'World cannot ignore India': Andrey Belyaninov

Belyaninov is secretary general, Eurasian Peoples’ Assembly


The Eurasian Peoples’ Assembly, a platform for non-governmental organisations, intelligentsia and business communities from different countries in the region, is starting talks for a free postal zone with India. Andrey Belyaninov, secretary general of the assembly, plays an important role in Russia’s turning to the east policy. In an exclusive interview with THE WEEK, Belyaninov spoke about the Russian shift in terms of strategic manoeuvres as well as the projection of soft power.


What are your views on the possibility of a free trade area between India and Eurasia?

Eurasian connectivity is strengthening right now under the sanctions. I guess Arab oil money worth around $7 trillion is deposited in the western banking system, and Arab businessmen are worried that they are going to be the next ones to face sanctions. When money was stolen from Iran, the world was quiet. When money was stolen from Iraq, and Saddam Hussein was killed, the world was quiet. When Libya was destroyed and Muammar Qaddafi was killed, the world was quiet. Those countries used to be rich. When money was stolen from Afghanistan, too, the world was quiet. Now, they have stolen Russian money, around $300 billion. The world continues to be silent, but people have started feeling scared. How can you negotiate with gangsters?

You asked me about the economic processes. Now, there is a natural process of moving away from the dollar. That naturally promotes trade within Eurasia and payments through cyber currency. The Chinese yuan has almost become another world-class currency. The Indian rupee might also become such a currency in the future.

There is conversation about the rupee-ruble card. Could you outline the potential of a Eurasian trade bloc?

Thirty years ago, in the times of the Soviet Union, there was the Council for Mutual Economic Assistance (COMECON). It was an economic and financial bloc. It used to have its own payment unit called the IBEC (International Bank for Economic Cooperation) roubles. The settlements within this economic community were done using this unit. The countries performed trade account reconciliations and setoffs once per year. It was classical clearing, as we called it. And this payment unit was just an arbitrary currency that helped to do the settlements correctly. Today we have such good organisations like the Shanghai Cooperation Organisation (SCO) and BRICS (Brazil, Russia, India, China and South Africa). India is an active participant in both, which are gradually transforming from political organisations into economic ones. So, let us recall what we had 30 years ago. That model is still viable.
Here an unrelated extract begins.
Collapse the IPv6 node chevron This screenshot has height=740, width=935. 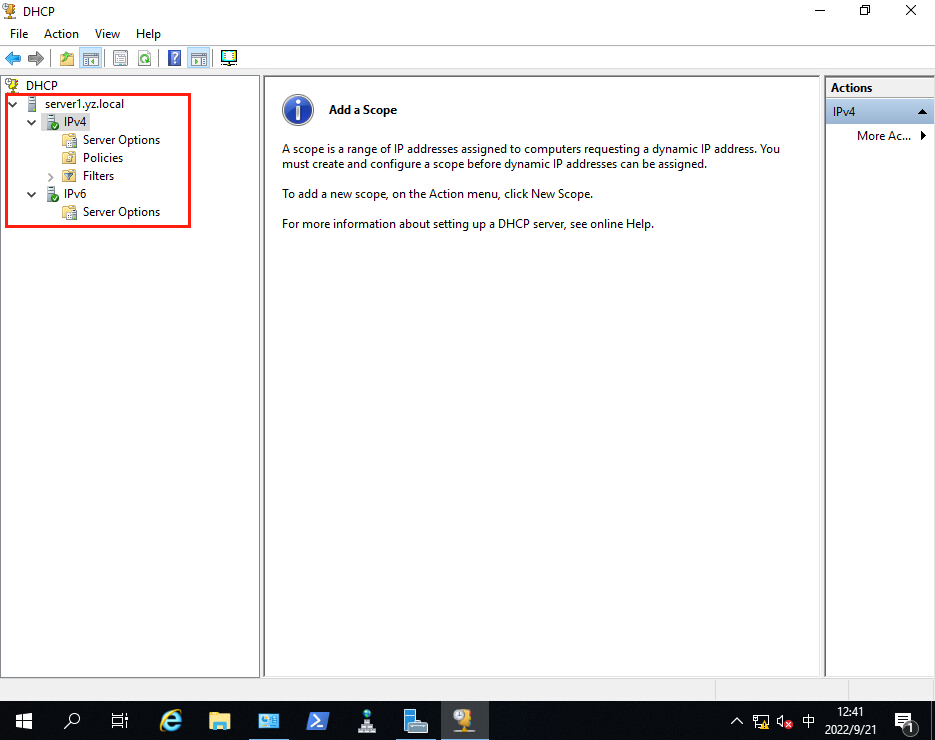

India now holds the G20 and SCO presidencies.

In the Eurasian Assembly, we say that when people are holding each other’s hands they are unable to take up arms. I wish G20 leaders could hold each other’s hands more frequently. It would be a very good example of friendship. I would like the leaders of these countries to be linked not only through political discussions, but also through human relations. I would not like what happened last year to happen again, when a provocation almost triggered a nuclear war. But the people must not live in fear. Words and thoughts often tend to manifest in reality. Therefore, we must talk more about good things and happiness rather than nuclear war. We must talk about respect.

Do you think India can mediate?

India has no other choice. It is a country that is too big to ignore. It will always be a mediator. Maybe India is not a very loud mediator and does not advertise itself as a mediator, but all countries will listen to India’s opinion.

There is a certain isolation that has happened to Russia because of the sanctions. It affects everything.

There are countries that do not want any sanctions. In two years’ time, we may have another look at the global economy and see who suffered more from those sanctions. The west seems to have forgotten that huge economies as India and China are also part of Eurasia. There are certain things without which the global economy cannot function well: gas, oil, coal, grain, fertilisers, spacecraft, Russian technology, Russian science and Russian culture. Try and erase all these things from earth. Who would want that?